A completely different strategy has been proposed by Colletti et al. 10, who have utilised the MCF approach to avoid a septic field through the middle ear. We have performed this approach in a 46-year-old woman who had, in the ear most suitable for cochlear implantation, an infection-free and stable radical cavity with the facial nerve completely exposed and strictly epidermisated in its entire tympanic portion. Removal of the epidermal layer was judged to be hazardous for the integrity of the facial nerve and thus, after extensive counselling with the patient, cochlear implantation was performed via a MCF approach. This patient uses regularly her device with good functional results; to date, with a follow-up of 12 years, no complications have occurred. Despite this positive experience, in our opinion, this technique, which involves the risk of craniotomy and does not correct the underlying problem, leaving a focus of infection very close to the implant, should be reserved only for very special cases.

Conclusions

Cochlear implant candidates with COM in the ear most suitable for implantation are doubly handicapped by a combination of profound deafness and chronic discharging ears; in these patients, surgery must have the goal to resolve both problems. Since COM may present with different clinical pictures and all the surgical techniques proposed in the literature have pros and cons, each patient's management should be tailored to clinical findings; another factor to consider is the expertise of the surgeon with various techniques.

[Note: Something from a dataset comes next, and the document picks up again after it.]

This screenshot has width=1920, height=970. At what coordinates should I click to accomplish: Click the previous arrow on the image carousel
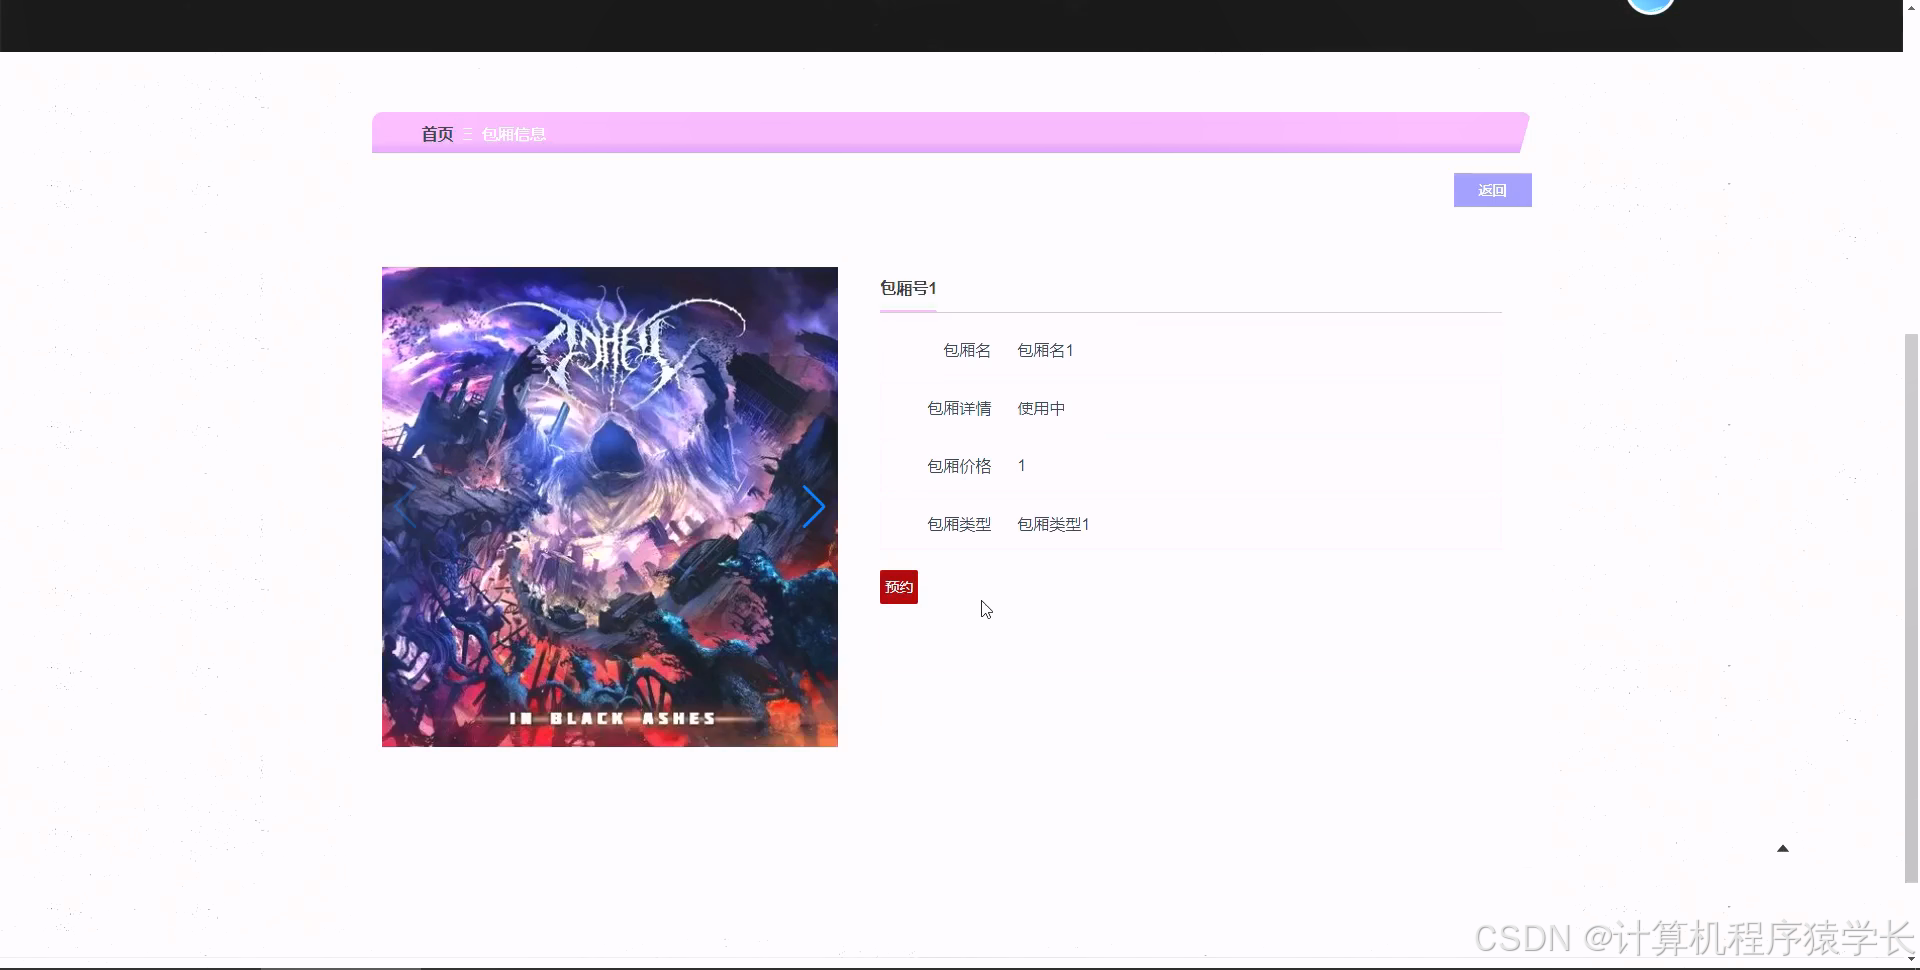click(x=404, y=506)

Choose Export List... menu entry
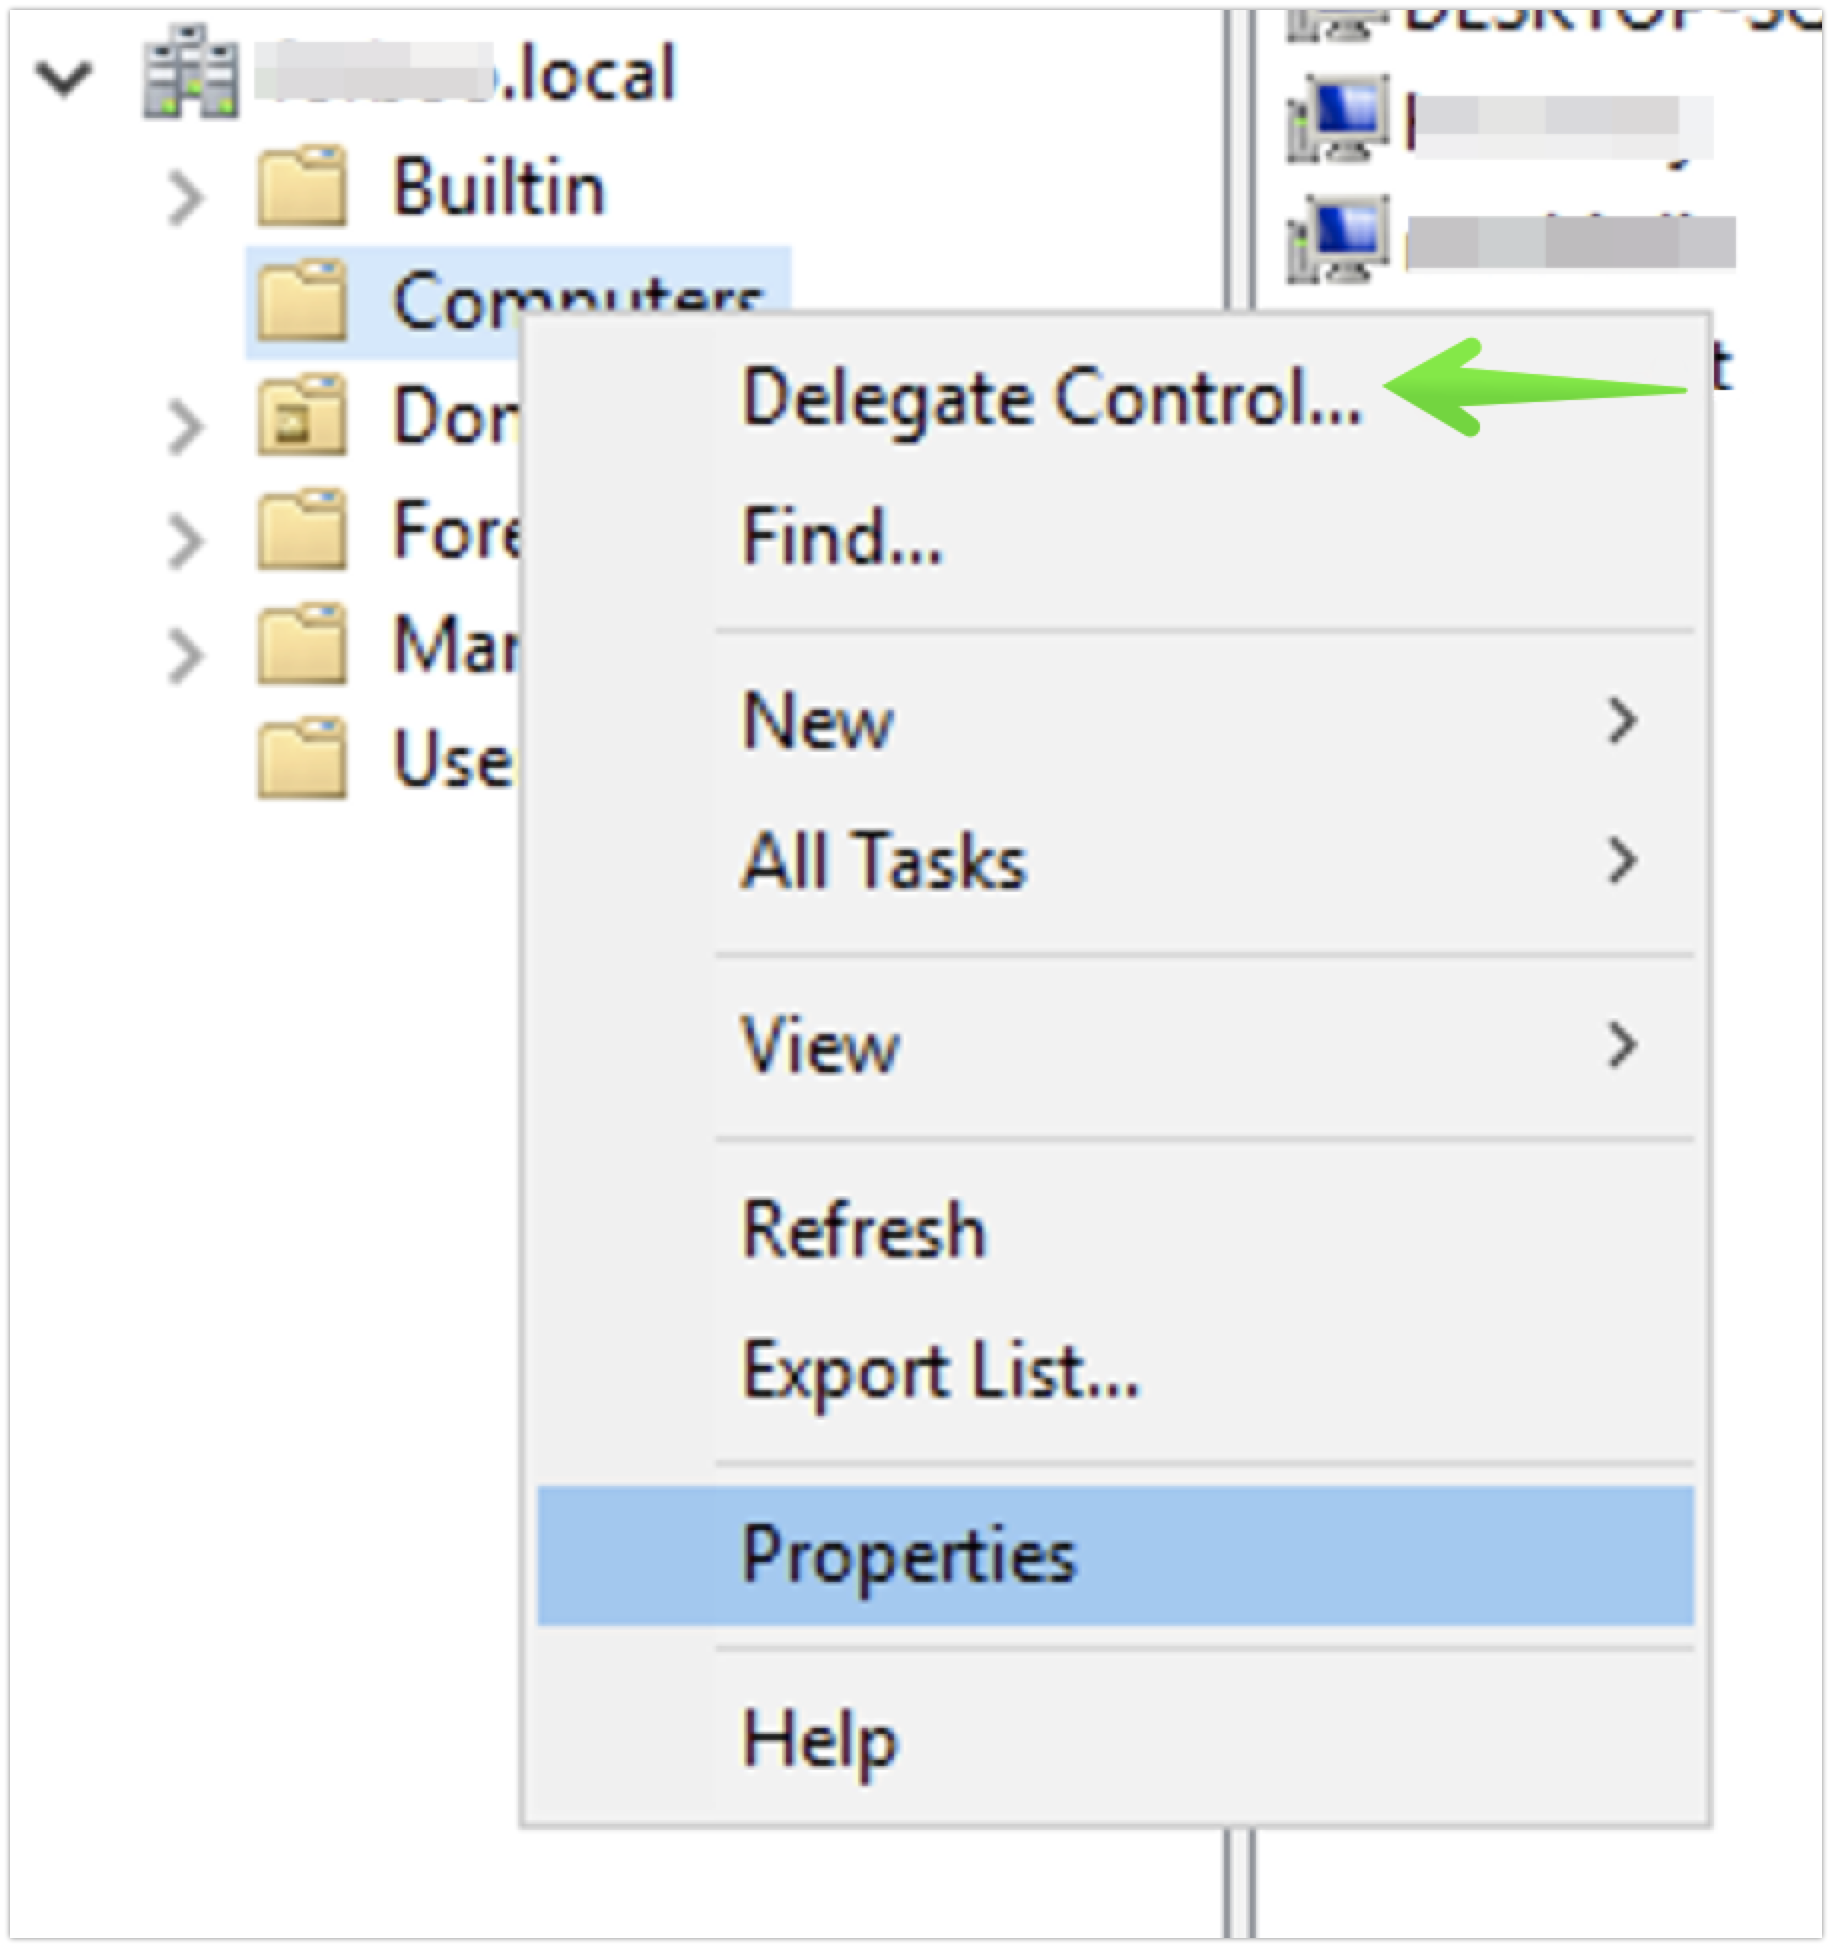pos(940,1371)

Regardless of the preferred technique, two rules must be respected in this specific population of patients: securing an infection-free ear before implantation and creating a strong and healthy protective layer to cover the implant. On the basis of our experience, we conclude that STP associated with EAC closure, Eustachian tube occlusion and mastoid obliteration is an effective procedure to block the potential entry routes for infection and adequately protect the electrode array. In addition, life-long care of the ear and water restriction are not required. In order to make this technique successful, meticulous removal of all mucosal lining and skin, effective mastoid and ET obliteration and a two-staged procedure in presence of cholesteatoma or active infection are of paramount importance. Maintaining an open cavity offers the advantage of close clinical examination, but may expose to the risk of electrode array extrusion, mainly in the long-term period. The MCF approach should be reserved for very special cases.